#### Given data:
┏━━

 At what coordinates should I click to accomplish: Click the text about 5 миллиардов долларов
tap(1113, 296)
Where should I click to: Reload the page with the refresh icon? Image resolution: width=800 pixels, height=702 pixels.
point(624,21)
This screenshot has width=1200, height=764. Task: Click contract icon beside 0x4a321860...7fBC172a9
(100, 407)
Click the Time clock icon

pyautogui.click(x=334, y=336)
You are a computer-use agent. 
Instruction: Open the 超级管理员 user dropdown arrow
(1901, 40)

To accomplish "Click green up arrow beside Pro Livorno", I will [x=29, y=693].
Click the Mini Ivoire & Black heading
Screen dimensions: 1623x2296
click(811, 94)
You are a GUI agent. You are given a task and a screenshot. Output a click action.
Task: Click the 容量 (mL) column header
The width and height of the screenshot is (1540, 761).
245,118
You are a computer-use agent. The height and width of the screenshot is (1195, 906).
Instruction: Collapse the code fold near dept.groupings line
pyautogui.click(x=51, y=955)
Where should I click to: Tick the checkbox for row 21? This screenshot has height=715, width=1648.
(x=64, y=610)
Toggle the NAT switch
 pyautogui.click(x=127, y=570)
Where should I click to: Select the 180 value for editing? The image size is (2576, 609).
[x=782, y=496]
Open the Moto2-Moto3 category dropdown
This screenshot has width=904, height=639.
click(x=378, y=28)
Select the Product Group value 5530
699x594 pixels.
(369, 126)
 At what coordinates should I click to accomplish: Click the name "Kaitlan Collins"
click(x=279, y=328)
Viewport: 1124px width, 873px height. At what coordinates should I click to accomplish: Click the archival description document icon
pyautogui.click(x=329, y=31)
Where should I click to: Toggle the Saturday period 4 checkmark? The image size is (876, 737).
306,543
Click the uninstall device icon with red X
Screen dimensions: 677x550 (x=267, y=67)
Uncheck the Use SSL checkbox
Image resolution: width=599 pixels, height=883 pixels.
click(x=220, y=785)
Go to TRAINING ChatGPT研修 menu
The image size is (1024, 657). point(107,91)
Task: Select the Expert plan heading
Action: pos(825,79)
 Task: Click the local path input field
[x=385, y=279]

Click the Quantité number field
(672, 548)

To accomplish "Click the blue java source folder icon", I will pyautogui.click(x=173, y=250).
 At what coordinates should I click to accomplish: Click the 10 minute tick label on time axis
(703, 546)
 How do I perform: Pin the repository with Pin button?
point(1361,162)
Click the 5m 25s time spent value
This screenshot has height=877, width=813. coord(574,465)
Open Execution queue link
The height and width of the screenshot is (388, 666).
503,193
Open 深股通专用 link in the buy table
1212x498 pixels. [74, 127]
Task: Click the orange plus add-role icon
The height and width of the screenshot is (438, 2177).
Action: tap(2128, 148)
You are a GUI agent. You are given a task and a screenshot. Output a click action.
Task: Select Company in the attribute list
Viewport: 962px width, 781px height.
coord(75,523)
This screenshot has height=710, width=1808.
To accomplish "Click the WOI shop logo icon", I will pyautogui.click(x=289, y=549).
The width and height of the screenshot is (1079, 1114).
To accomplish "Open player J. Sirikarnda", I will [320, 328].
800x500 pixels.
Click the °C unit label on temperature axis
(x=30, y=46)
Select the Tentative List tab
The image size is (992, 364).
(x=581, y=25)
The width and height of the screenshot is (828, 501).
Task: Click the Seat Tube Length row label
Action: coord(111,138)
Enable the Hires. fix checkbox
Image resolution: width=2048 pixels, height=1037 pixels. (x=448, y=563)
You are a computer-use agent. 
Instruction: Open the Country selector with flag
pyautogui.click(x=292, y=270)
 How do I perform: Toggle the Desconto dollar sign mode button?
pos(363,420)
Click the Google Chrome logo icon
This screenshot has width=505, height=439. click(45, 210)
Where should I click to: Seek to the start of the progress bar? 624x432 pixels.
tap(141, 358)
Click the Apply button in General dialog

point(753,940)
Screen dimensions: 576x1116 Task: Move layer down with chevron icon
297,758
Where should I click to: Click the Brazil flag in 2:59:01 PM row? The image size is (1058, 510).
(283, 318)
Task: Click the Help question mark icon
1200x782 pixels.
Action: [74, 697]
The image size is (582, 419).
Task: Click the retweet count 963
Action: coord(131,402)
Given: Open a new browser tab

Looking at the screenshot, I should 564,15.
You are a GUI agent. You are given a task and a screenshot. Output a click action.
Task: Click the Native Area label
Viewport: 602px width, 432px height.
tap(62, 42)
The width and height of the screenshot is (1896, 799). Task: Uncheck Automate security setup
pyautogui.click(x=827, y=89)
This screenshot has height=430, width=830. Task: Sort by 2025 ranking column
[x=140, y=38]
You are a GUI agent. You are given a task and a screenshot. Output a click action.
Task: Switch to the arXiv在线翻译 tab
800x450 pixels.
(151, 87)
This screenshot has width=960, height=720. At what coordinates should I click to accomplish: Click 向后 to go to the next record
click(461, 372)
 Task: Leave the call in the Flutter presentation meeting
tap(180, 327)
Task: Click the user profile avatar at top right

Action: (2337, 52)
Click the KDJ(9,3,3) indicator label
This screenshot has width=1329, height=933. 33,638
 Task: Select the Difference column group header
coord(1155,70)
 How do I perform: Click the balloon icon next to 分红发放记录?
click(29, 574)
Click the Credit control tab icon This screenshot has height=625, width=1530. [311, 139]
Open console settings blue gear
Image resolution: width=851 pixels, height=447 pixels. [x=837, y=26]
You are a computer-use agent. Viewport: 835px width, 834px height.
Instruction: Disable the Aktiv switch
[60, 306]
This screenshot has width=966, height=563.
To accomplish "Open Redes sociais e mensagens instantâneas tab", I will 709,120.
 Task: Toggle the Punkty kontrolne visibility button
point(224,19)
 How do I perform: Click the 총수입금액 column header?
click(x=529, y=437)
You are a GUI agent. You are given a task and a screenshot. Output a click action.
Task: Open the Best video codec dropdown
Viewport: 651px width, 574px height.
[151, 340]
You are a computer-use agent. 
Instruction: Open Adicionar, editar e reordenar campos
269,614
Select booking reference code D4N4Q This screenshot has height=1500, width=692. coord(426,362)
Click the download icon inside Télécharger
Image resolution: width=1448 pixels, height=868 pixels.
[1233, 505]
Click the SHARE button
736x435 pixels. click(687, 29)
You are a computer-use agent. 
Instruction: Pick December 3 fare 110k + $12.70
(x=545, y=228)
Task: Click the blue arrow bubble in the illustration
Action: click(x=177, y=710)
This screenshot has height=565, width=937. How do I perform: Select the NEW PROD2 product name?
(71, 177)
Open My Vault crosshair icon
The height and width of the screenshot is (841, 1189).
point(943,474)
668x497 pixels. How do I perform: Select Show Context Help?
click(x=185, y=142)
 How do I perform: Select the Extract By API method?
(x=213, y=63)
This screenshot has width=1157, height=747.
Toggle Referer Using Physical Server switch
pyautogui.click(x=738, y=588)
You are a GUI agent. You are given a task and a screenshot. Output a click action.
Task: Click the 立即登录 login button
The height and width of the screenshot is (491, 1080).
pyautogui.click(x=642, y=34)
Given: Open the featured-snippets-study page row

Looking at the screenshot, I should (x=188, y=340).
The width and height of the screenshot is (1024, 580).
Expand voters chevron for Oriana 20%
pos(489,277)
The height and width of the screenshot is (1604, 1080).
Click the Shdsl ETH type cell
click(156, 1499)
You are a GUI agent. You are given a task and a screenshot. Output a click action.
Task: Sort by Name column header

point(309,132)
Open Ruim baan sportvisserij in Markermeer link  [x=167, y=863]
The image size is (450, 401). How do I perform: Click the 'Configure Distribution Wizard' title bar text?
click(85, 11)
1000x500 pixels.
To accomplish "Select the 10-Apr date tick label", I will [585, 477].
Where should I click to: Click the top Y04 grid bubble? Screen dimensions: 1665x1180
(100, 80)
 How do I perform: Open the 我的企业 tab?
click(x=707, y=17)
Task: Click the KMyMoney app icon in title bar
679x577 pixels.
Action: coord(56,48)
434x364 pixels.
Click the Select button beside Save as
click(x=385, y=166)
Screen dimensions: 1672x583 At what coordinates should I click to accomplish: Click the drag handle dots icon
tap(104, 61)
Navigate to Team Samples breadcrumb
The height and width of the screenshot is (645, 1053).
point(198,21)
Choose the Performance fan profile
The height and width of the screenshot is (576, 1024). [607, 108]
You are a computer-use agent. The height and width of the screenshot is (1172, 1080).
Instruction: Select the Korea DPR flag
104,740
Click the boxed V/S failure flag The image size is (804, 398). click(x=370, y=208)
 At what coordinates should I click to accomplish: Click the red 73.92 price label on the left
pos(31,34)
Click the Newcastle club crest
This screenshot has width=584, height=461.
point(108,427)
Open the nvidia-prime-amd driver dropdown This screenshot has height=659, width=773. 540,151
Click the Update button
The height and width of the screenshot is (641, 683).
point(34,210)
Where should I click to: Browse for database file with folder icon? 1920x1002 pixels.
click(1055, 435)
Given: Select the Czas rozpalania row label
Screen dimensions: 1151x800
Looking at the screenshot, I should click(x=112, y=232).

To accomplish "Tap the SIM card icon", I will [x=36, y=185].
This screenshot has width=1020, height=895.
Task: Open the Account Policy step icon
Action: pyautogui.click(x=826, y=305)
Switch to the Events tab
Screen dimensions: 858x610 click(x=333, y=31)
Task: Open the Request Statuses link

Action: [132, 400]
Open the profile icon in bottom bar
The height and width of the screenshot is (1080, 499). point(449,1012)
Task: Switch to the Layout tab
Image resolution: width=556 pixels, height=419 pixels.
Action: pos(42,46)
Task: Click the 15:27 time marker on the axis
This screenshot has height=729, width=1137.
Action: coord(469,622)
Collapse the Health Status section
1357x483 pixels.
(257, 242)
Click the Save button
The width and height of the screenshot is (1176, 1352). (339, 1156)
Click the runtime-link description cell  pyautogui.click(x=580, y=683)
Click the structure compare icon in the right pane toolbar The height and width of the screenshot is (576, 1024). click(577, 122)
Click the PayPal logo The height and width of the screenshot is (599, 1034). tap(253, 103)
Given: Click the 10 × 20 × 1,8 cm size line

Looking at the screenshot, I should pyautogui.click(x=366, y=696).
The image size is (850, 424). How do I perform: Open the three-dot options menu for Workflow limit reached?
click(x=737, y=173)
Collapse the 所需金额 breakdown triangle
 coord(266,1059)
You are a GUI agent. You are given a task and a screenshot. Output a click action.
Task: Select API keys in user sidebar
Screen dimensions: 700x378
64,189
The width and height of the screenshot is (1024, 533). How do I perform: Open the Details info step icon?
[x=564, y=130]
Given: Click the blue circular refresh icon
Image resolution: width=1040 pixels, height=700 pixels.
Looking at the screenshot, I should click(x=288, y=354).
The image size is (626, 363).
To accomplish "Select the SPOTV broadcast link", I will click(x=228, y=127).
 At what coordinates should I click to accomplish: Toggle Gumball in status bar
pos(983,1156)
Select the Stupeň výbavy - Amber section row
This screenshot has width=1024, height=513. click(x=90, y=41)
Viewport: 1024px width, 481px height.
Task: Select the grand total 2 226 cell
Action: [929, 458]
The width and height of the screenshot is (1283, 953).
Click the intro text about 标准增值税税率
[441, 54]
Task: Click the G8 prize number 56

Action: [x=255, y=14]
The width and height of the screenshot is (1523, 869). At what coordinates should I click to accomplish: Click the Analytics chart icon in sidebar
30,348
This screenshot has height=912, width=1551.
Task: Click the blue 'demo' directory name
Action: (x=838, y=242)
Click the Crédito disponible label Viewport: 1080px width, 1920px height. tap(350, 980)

┗━━

In the listing above, start at the line with "Task: Select the Difference", go on through the line with "Click the Credit", and copy each of those lines exactly; leave out all the rest.

#### Result for this task:
 Task: Select the Difference column group header
coord(1155,70)
 How do I perform: Click the balloon icon next to 分红发放记录?
click(29, 574)
Click the Credit control tab icon This screenshot has height=625, width=1530. [311, 139]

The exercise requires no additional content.